A team assesses patients’ eligibility for CAPD, based on clinical data and a their ability to dedicate a clean room in their house to CAPD. Those who enroll in CAPD have a peritoneal catheter placed at UNAERC, receive free CAPD supplies delivered to their homes, and attend regular outpatient consultations at UNAERC. Approximately 3000 patients are currently enrolled in CAPD. Overall, staff expressed that resource limitations are not as much of a problem with CAPD as with HD, in part due to subsidized materials from the Ministry of Health.

Patient volume and staffing

Most interviewees (n = 14, 67%) described the challenges of providing outpatient clinical, nutrition, psychology, and social work care to a large volume of patients on a daily basis. Providers reported seeing between 30 and 50 patients in 8 h, which they described as “tiring,” “impossible,” and “too great a burden.” Six providers cited a need to decrease the amount of time spent with and the quality of care provided to each patient. As a psychologist stated:

My job is to talk to people, and there are many patients who have very big problems. And I have to say, “Sorry, but we cannot [go on talking], because I have a line of people waiting for me.” So I try to optimize the time or the quality of time that I can offer to each patient… Many people ask me, “Why do not you give 30 minutes to each patient?” It's impossible, I only have 8 hours to be here.

Similarly, a physician stated:

I cannot tell a patient who is hypertensive, or who comes with volume overload, that we will give him the consultation for tomorrow, no. You definitely have to take care of it. What happens is that you cannot provide care to the quality that one should give…. For example, if someone comes with peritonitis, and one cannot even give him ten minutes—and the patient wants to talk, “Look doctor, I have this doubt,” and I have no time.

Medications

Twelve providers described the lack of essential dialysis-related medications as a serious institutional challenge. UNAERC does not have the budget to provide patients erythropoietin, iron, phosphate binders, and anti-hypertensive agents free of charge. Providers expressed awareness that many patients cannot afford these medications. The institution sometimes receives donations, which clinicians distribute based on severity of clinical need. However, as one physician explained, when overwhelmed with great need from all patients, providers do not always adhere to clinical protocols for resource allocation:

We got a donation of 24,000 ampules of erythropoietin 4000 IU, which helped us for a while. What we did was we gave it to those on CAPD who needed it the most. We gave it to patients with hemoglobin under 8, and the others had to buy their erythropoietin. Sometimes I would skip that rule and give it to everyone I could, because the truth is that the need is too great.

Emotional challenges

One of the most common themes that emerged from interviews was the scope of emotional challenges faced by providers in treating patients at UNAERC. Nineteen of the 21 interviewees described feelings of guilt, disempowerment, and sadness related to turning patients away and not being able to provide optimal treatments. For example, one nurse described:

In my day to day work, the worst is to tell the patient, “there is no machine.” The worst is to tell the patient, “today I cannot treat you.” … It is the worst feeling to not able to meet the patient's needs. Or to listen to a mother who is crying because she needs treatment for her son and cannot get it. Or listening to a patient who comes from far away, “Please help me, please dialyze me today because I cannot afford to come back another day.” And I cannot help him.

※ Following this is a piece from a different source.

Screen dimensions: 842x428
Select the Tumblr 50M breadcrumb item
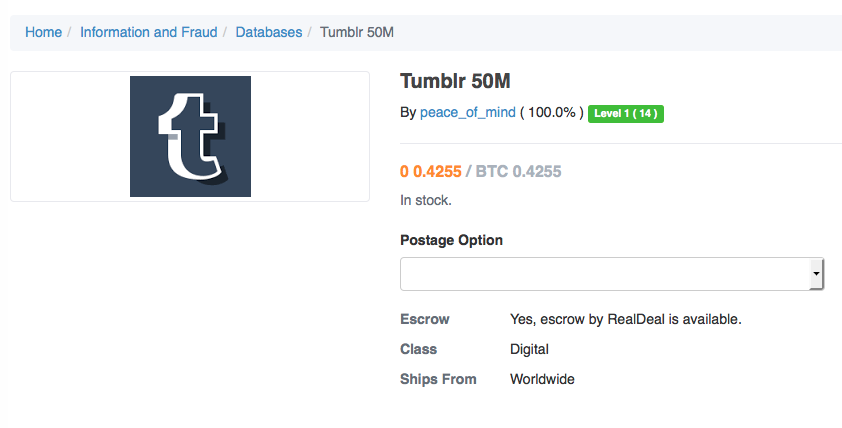tap(357, 32)
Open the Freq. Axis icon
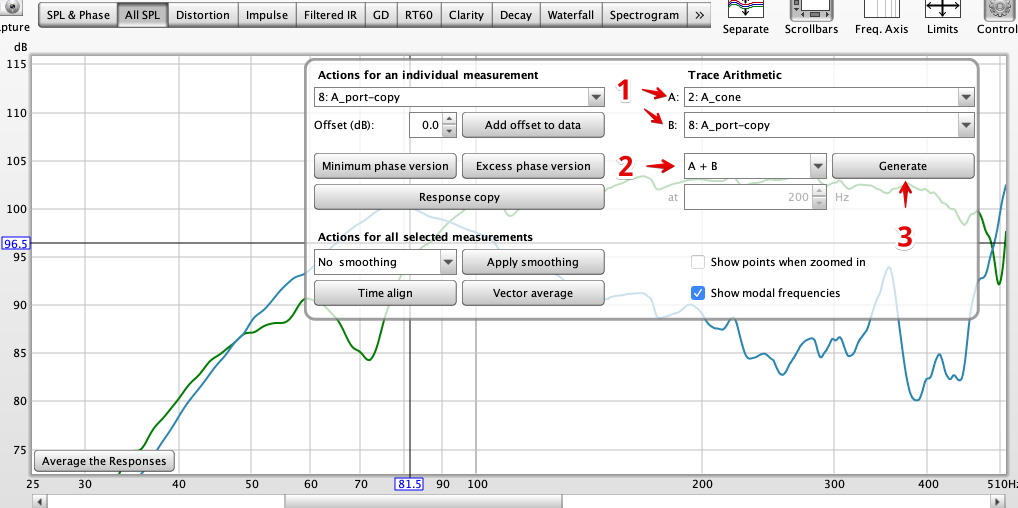This screenshot has width=1018, height=508. [x=882, y=8]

One physician, who sees approximately 50 patients daily, reflected with guilt and disappointment upon poor patient-provider relationships that result from having insufficient time with each patient:

The patient says “they did not take care of me,” and he’s right. We mistreated him. But it is not an abuse that we do because we want to do it. I mean, I’m not mistreating you because I’m screaming at you, I’m saying foul words, or I’m being pejorative with you. Rather, I’m mistreating you because you demand a better quality consultation. Maybe you want to talk about your medical or psychological problems, or social problems that you want to resolve and I do not have time to listen to you…Then it becomes an indirect abuse, but it is still abuse.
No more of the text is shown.